Sale's season has been pretty impressive -- almost as impressive as that of Stephen Strasburg. The differences in how they are being handled is intriguing, since we're looking at the opposite ends of the spectrum in terms of injury results. The five-year medical rankings for the Nats are finally meaningful, since there's no longer the excuse of poor facilities or a low budget. The White Sox are on top of almost every medhead stat there is, so is there a lesson in comparing these two young pitchers? While the world awaits the Strasburg Shutdown, the Sox have rested Sale a couple times, only to see him come back solid. Sale came off nine days of rest after a recent "dead arm" period and looked good in his first start back. It was the Royals, so don't read too much, but the Sox's flexibility and creativity with Sale is certainly something the Nats and pretty much every other team could learn from.
Stress reaction? Where did this come from? Garza's "mild strain" has now become a bony problem. Garza related to me a couple years ago that he has a stronger than normal ligament, the result of a childhood skating accident. His ligament scarred over, leaving it more resistant to tearing. I later confirmed that with other sources and confirmed with doctors that it would work how he said. I have to think that Garza's "superligament" might be pulling more on the bone, causing this stress reaction. Another pitcher might have just popped the ligament. It's telling, in that something is overloading his arm. Garza could be done for the season. The Cubs won't make that decision yet, but if he's out for more than a couple weeks, there's no reason for the Cubs to push for a return. They would like to see him pitch so that his off-season value is maximized.

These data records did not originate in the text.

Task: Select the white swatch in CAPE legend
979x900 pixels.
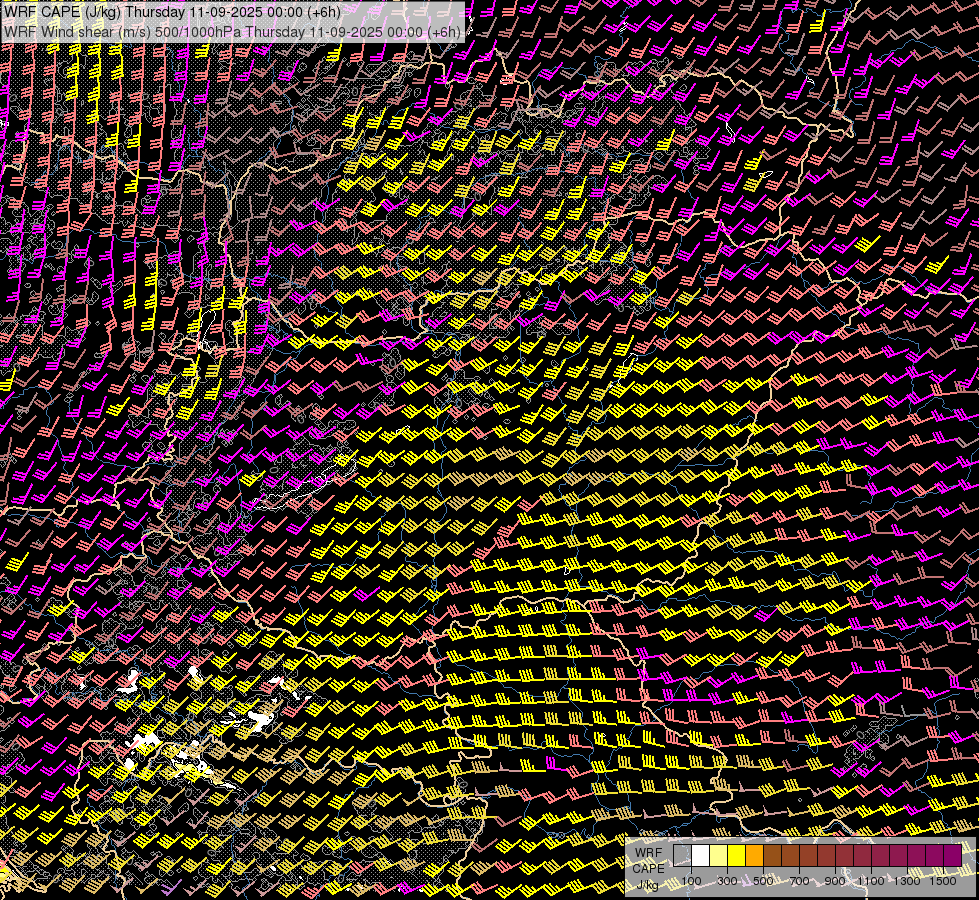Action: pyautogui.click(x=700, y=856)
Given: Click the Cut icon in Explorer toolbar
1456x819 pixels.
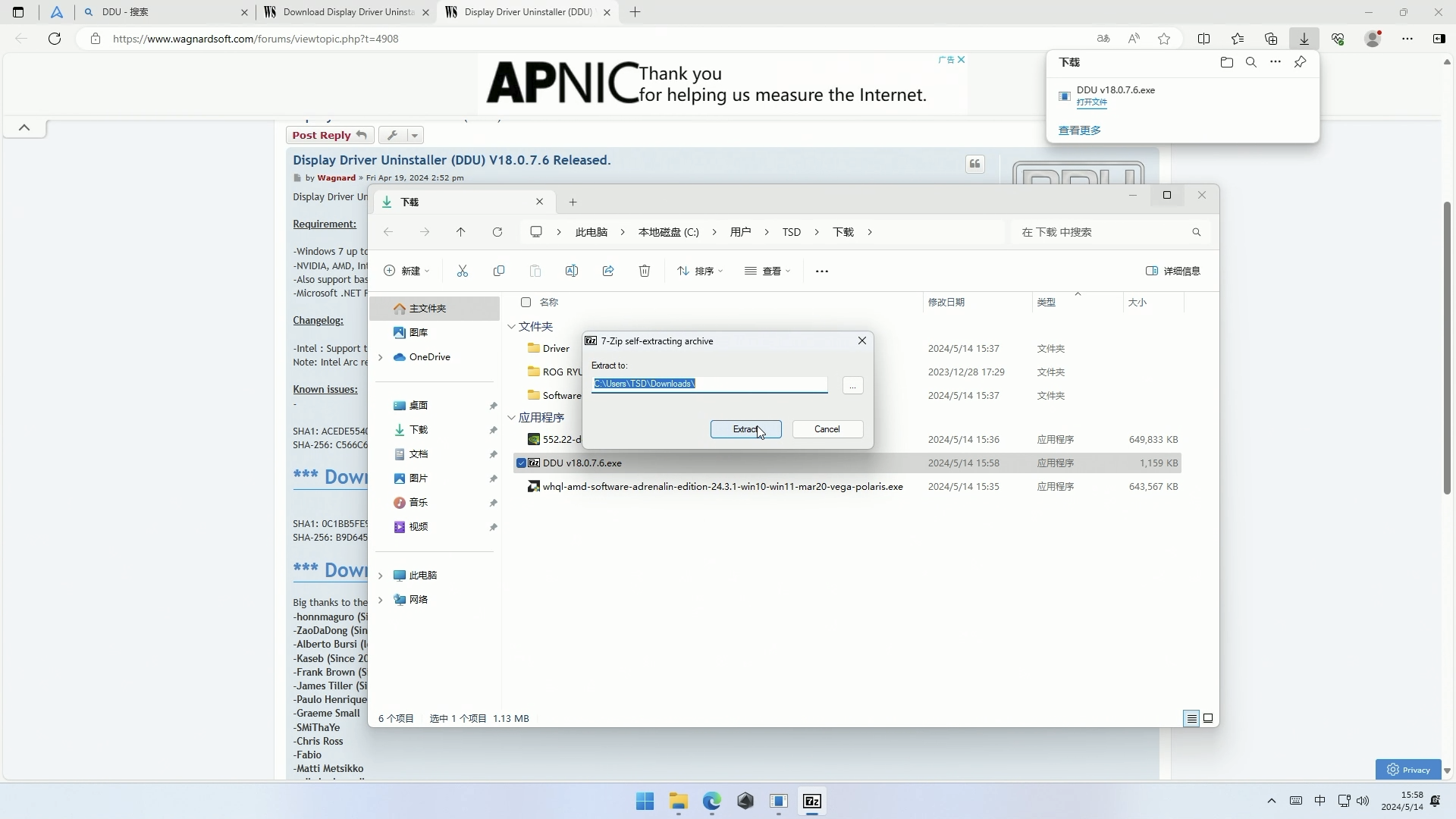Looking at the screenshot, I should (x=463, y=271).
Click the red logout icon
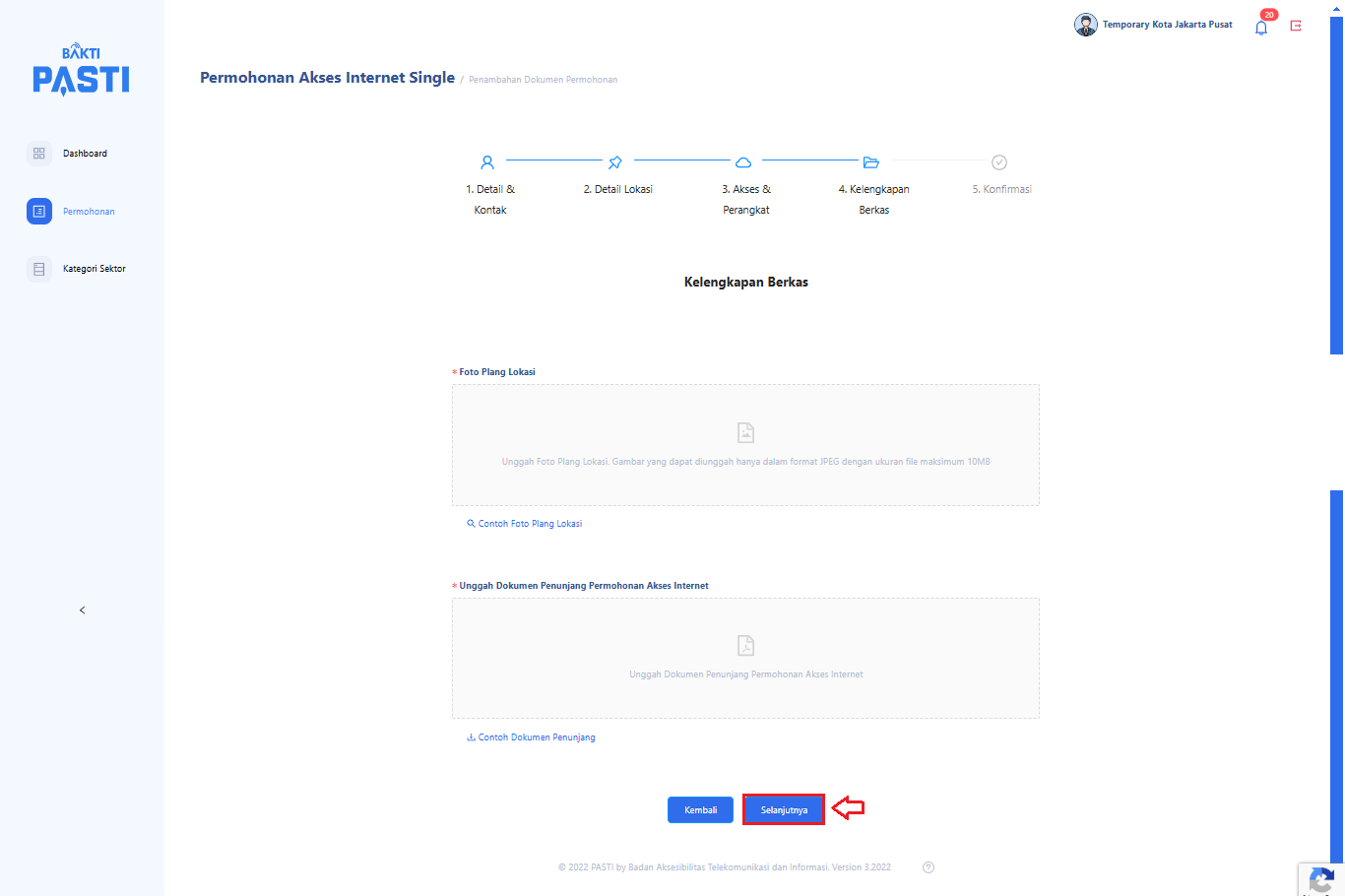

A torn labrum in the hip doesn't seem like the kind of thing that could fell Helton. He's kept a football mentality almost two decades after he was a QB at Tennessee. He's played through injuries for a long time, seen his career written off a number of times, but here he is, playing at a relatively high level. I just don't feel like we've seen the last of Helton, even after surgery on Friday. Something tells me that he'll see Chipper Jones hitting and think that he wants to go out like that. We'll see sometime this offseason, but if it is the last time, he deserved more of a tip of the cap.
Things have leveled off for Bautista and that's a problem. The pain and inflammation he's had in his wrist just don't seem to be going away as expected. That has led the Blue Jays to send him for another MRI in hopes of finding out what's going on and finding a way to get him back on the field. Bautista isn't swinging a bat right now, so even if they feel good about what they see, Bautista's going to need some time before he's ready to come back, time that could include a rehab stint. With the Jays fading in the AL East, there's a chance that they shut Bautista down, especially if there's something going on with the cartilage in his wrist. Surgery on that region is very difficult and rest is the normal course for that. I'm going to a "TBD" on his expected return until we get a clearer picture (literally) on his return.
Pettitte is back on a stationary bike, but not on a mound. Pettitte's broken leg is healing, but he experienced some swelling last week that set things back slightly. He's keeping up his conditioning and doing some light work with his arm. That "light work" has sources confused, with some saying that Pettitte had to have the reins pulled pretty hard on him as he's pushed to get back quickly. Others say that Pettitte is doing some throwing, but that he's stationary or even seated for some of it. Either way, the setback wasn't significant and Pettitte can be pushed a bit more than most pitchers, given his self-awareness and his temporal situation. That is also a bit controversial, with the same sources mixed on whether Pettitte is hoping to return next season.
Byrdak isn't the most fantasy relevant player, but his torn anterior capsule raises some disturbing questions. At what point is a series of injuries a pattern? The Rangers have long had a strange streak with Thoracic Outlet Syndrome. Most think it's because they happened to have a couple, got good at recognizing it, and now have some of the leading experts. The Mets have their own pattern with capsule tears now. Byrdak is the latest, with Johan Santana and Chris Young being the other major leaguers. Both have returned, but what are the Mets doing that could cause something like this? None of the pitchers are in-system guys. There's no consistent mechanical trigger. Instead, it suggests there may be something in their conditioning work, some sort of drill or exercise that may be causing the stress. Yes, it could be just coincidence, but we have to hope that Rey Ramirez and his staff are stepping back and making sure that it's not something active. Byrdak is done for the season, but should be back at some point next season.